В поле Гиерон кормилицу похоронил, Силениду,
Чаша которой с вином вечно казалась мала,
Чтобы могила её, не гнушавшейся чистого выпить,
Располагалась вблизи кадки, где бродит вино.
Призыв к Зефиру (12, 171)
Ветер нежнейший, Зефир, возврати же, как отнял, красавца
Мне Эвагора, ведь он в дальний отправился путь.
Месяца меньше пусть длится разлука. Но сколь бесконечно
Кажется долгим тому время, кто страстно влюблён!
(I в. н.э.)
Обращение к старухе (5, 106)
Старая нянька, ворчишь почему при моём приближеньи?
В страшные муки зачем дважды ввергаешь меня?
Девушка та, что с тобой, всех прекраснее следом идущих.
Видишь: свой путь у меня. Тайно бросаю я взгляд,
Ею любуясь. Скажи, отчего недовольна, старуха,
Если на деву смотрю? — Вечную зрю красоту!
(V в. до н.э.)
Обращение к моли (9, 251)
Моль, ненавистница муз, пожираешь все книги, отродье,
Кормишься тем, что всегда мудрые мысли крадёшь.
Страшный урон нанося, темнокрылая моль, своим жертвам,
Мысли священные ты подстерегаешь зачем?
Ну так лети же отсюда подальше и муз сторонись же!
Хватит для книг и того, что натворила ты впрок!
(VI в. н.э.)
Повергнутая гордыня (5, 249)
Стрелы Киприды сразили тебя, о Родопа, гордячка,
И неприступный свой нрав ты потеряла навек!
Тянутся руки к объятьям, влечёшь меня, страстная, к ложу.
Я весь в оковах твоих, прежней свободы страшусь.
Так ведь сближаются души, людские тела единятся,
Вместе сливаясь затем в быстром потоке любви.
Губы едва не до самых румян растянулись на щёчках,
Глазок вращенье твоих словно мерцанье огня.
Так разливается смех, что трепещут прекрасные пряди.
Вижу: готовы обнять гордые руки меня.
Но, не смягчилась душа непреклонно-надменная девы!..
Ты неприступна, пока не отцветёт красота!
Голову клонишь зачем и глаза опускаешь, Хрисилла,
Словно решила рукой свой поясок развязать?
Общего что у Киприды с Стыдливостью?
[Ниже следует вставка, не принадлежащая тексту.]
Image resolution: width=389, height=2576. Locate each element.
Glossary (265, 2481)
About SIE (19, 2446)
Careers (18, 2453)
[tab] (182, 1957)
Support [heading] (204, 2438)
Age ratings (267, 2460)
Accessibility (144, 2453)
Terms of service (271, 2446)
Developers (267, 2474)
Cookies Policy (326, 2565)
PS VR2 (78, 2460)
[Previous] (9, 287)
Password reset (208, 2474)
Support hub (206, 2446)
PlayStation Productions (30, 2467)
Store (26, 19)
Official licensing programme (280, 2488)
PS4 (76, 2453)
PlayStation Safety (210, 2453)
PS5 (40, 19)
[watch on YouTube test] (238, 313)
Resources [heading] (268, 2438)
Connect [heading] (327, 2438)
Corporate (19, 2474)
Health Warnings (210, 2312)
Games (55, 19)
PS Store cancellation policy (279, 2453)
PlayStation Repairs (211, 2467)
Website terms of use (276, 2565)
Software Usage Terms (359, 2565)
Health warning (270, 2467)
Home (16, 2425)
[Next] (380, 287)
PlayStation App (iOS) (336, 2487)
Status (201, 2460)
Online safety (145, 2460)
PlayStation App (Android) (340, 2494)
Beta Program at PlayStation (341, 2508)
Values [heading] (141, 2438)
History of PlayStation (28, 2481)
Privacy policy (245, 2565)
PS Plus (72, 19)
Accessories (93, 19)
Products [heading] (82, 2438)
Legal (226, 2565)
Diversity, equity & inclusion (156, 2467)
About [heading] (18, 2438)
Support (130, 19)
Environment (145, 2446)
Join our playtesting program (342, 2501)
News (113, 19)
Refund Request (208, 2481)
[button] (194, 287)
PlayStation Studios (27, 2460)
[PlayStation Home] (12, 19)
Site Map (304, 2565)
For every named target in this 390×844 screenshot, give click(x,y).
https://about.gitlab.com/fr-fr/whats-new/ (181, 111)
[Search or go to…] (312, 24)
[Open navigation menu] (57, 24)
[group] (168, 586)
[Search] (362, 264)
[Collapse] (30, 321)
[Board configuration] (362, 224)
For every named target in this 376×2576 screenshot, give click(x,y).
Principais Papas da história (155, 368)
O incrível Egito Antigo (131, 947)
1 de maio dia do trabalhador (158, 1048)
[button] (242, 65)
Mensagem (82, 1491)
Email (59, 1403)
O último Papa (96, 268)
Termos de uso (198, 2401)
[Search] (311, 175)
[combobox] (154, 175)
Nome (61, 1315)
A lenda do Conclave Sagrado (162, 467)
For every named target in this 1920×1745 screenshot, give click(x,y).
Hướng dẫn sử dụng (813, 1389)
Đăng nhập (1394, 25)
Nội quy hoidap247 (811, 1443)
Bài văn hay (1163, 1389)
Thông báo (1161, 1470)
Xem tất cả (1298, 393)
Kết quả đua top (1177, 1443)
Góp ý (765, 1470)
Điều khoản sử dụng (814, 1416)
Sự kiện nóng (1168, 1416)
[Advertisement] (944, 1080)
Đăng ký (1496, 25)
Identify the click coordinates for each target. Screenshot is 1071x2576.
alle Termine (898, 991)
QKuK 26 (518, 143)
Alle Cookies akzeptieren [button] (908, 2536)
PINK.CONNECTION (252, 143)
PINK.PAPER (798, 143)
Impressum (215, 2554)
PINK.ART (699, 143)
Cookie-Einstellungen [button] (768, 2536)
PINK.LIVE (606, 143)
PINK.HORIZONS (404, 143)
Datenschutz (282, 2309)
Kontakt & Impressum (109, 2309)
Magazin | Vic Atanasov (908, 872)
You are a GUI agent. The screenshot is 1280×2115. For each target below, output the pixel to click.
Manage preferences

Если молчишь, мне
Знак дай кивком головы: с Пафией ты заодно.
(I в. н.э.)
Достоинство девушек (5, 45)
Вознагражденья добиться девушка может большого
Не за уменье любить, но по природе своей.
Может лекарствами опухоль Родон «отнять», может лепру...
Впрочем, отнять может всё Родон и без лекарств!
(I в. н.э.)
Стареющей гетере (5, 114)
Холодно раньше Филистион с милым дружком обращалась,
Если за ласки её денег платить не желал.
Стала добрее теперь. Никакого не вижу в том чуда
И не считаю, что нрав вдруг изменился её:
Ведь иногда и гадюка предерзкая мягкой бывает,
Но при укусе её смерть наступает всегда.
Опасная симпатия (5, 117)
Милый Корнелий меня согревает, тепла же боюсь я.
Стать в одночасие он может нетленным огнём.
Ревнивая Филенида (5, 130)
Что досаждает тебе, Филенида? Твои растрепались
Волосы вдруг отчего, слёзы застыли в глазах?
Может, увидеть пришлось, как любимый другую ласкает?
Правду скажи: знаю я средство от грусти такой.
Плачешь и всё же молчишь... Но к чему предо мной запираться:
Красноречивей глаза слов ведь бывают иных!
Пана, меня, на вершине холма поселили, чтоб мог я
Светло-зелёные там лозы в саду охранять.
Не позавидую, путник, тебе, коли ты пожелаешь
Гроздью пурпурной своё чрево насытить сполна.
Только рукой вороватой коснёшься её, как получишь
Палкой-крюкою удар по голове невзначай!
(I в. н.э.)
Супруг-неудачник (11, 70)
Был молодым — на старухе женился Филин и девчонку
В жёны двенадцати лет взял стариком, но не знал
Счастья ни с той, ни с другой. Засевая бесплодную почву,
Был он бездетен. Теперь — нет ни жены, ни детей!
Нет, крючконосый Сосиптол на рынке за рыбу не платит:
Море подносит ему много бесплатных даров.
Удочка, сеть не нужны, ведь крючком ему служит носище —
Им загребает он всё то, что плывёт по воде.